Batson, 476 U.S. at 96-97, 106 S.Ct. at 1723. In the case sub judice the facts and all relevant
circumstances are sufficient to raise an inference of purposeful discrimination. As the trial court noted,
Drake's attorney "struck an entire class. . . ." The State made its prima facie case.
¶28. Further, the race/gender-neutral reason offered by Drake in rebuttal to the State's challenge is
insufficient. Drake asserts that the two veniremen "[l]ooked kind of hard." Drake does not explain his
meaning, leaving the reason to appear pretextual. We find no merit to this assignment of error.
IV. WHETHER THE TRIAL COURT ABUSED ITS DISCRETION IN ADMITTING
INTO EVIDENCE THREE PHOTOGRAPHS OF THE BODY OF THE DECEASED.
¶29. Drake argues that the trial court erred in allowing into evidence three photographs depicting Harwell's
body. Exhibit 1 depicts Harwell's lifeless body lying in a small pool of blood at the edge of the highway in
the position in which it was found at the scene of the crime. Exhibit 5 is a pre-autopsy photograph depicting
the contact wound in front of the victim's left ear canal. Exhibit 6 is a pre-autopsy photograph depicting
several superficial abrasions on the victim's nose and forehead. Drake asserts that the photographs have no
probative value since the fact that Harwell was deceased and had been killed by a gunshot was undisputed.
¶30. "The admissibility of photographs generally lies within the sound discretion of the trial court; and,
absent an abuse of discretion, the court's decision will be upheld on appeal." Jackson v. State, 784 So. 2d
180, 183 (Miss. 2001). "A review of our case law indicates that the discretion of the trial judge runs toward
almost unlimited admissibility regardless of the gruesomeness, repetitiveness, and the extenuation of
probative value." Williams v. State, 544 So. 2d 782, 785 (Miss. 1987).
¶31. The only case in which this Court has reversed based on the admission of gruesome photographs is
McNeal v. State, 551 So. 2d 151 (Miss. 1989). The photographs at issue in McNeal depicted a "full-
color, close-up view of the [victim's] decomposed, maggot-infested skull." Id. at 159. This Court found the
admission of these photographs violative of M.R.E. 403. The photographs in the case sub judice do not rise
to this level of gruesomeness. Id.
¶32. Further, the photographs had probative value. The photographs revealed the position and location of
Harwell's body on the edge of the highway, the peculiar arrangement of his clothing, the location of the
contact bullet wound, and the nature of the trauma to his face and forehead. In light of the broad standard
of admissibility permitted under this issue, we find that the trial court did not err in allowing the photographs
into evidence. There is no merit to this assignment of error.

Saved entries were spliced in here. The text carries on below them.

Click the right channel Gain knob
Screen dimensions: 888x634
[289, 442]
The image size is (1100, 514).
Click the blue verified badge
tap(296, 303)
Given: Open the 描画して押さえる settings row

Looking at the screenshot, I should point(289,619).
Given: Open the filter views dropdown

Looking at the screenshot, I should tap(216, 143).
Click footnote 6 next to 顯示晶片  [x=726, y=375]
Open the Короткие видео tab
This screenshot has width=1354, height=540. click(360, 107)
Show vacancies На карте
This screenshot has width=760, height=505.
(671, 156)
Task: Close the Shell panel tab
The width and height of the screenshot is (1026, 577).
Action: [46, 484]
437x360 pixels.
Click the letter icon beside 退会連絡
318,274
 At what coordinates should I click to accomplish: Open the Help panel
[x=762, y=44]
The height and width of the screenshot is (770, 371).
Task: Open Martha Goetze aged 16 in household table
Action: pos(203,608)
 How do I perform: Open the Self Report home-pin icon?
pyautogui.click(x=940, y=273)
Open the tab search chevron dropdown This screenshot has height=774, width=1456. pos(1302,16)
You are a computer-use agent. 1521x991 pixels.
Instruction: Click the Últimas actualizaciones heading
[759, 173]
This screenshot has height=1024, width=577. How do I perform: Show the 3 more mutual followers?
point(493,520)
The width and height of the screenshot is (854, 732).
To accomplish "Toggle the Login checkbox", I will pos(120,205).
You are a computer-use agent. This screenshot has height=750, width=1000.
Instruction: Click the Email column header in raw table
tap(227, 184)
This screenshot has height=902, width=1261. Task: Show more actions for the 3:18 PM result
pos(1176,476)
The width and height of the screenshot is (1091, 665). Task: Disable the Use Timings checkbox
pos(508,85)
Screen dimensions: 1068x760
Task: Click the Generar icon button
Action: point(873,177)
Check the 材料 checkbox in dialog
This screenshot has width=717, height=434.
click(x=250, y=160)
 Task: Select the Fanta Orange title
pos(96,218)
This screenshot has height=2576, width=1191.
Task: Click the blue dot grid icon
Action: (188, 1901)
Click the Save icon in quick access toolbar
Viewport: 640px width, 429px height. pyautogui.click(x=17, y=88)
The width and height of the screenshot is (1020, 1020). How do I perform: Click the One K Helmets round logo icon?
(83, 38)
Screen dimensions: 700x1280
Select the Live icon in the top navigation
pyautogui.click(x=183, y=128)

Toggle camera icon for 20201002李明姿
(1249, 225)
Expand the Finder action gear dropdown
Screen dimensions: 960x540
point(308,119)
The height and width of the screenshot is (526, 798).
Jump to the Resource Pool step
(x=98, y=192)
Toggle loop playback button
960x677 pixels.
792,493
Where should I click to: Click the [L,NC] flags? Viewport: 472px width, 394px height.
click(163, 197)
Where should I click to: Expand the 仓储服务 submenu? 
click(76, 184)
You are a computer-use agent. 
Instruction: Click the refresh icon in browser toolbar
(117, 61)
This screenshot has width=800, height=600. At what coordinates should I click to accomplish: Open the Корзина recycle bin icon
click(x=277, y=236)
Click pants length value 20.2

V. WHETHER THE VERDICT WAS AGAINST THE OVERWHELMING WEIGHT OF
THE EVIDENCE AND WAS SUPPORTED BY SUFFICIENT EVIDENCE.
¶33. Drake attacks the verdict by questioning both the sufficiency and weight of the evidence which resulted
in his convictions of capital murder and conspiracy. He complains that there were no eyewitnesses to the
crime and that the statements relied upon by the State were taken under suspicious circumstances. He
argues that the trial court erred in denying his motions for a directed verdict, peremptory instructions,
JNOV or, in the alternative, a new trial.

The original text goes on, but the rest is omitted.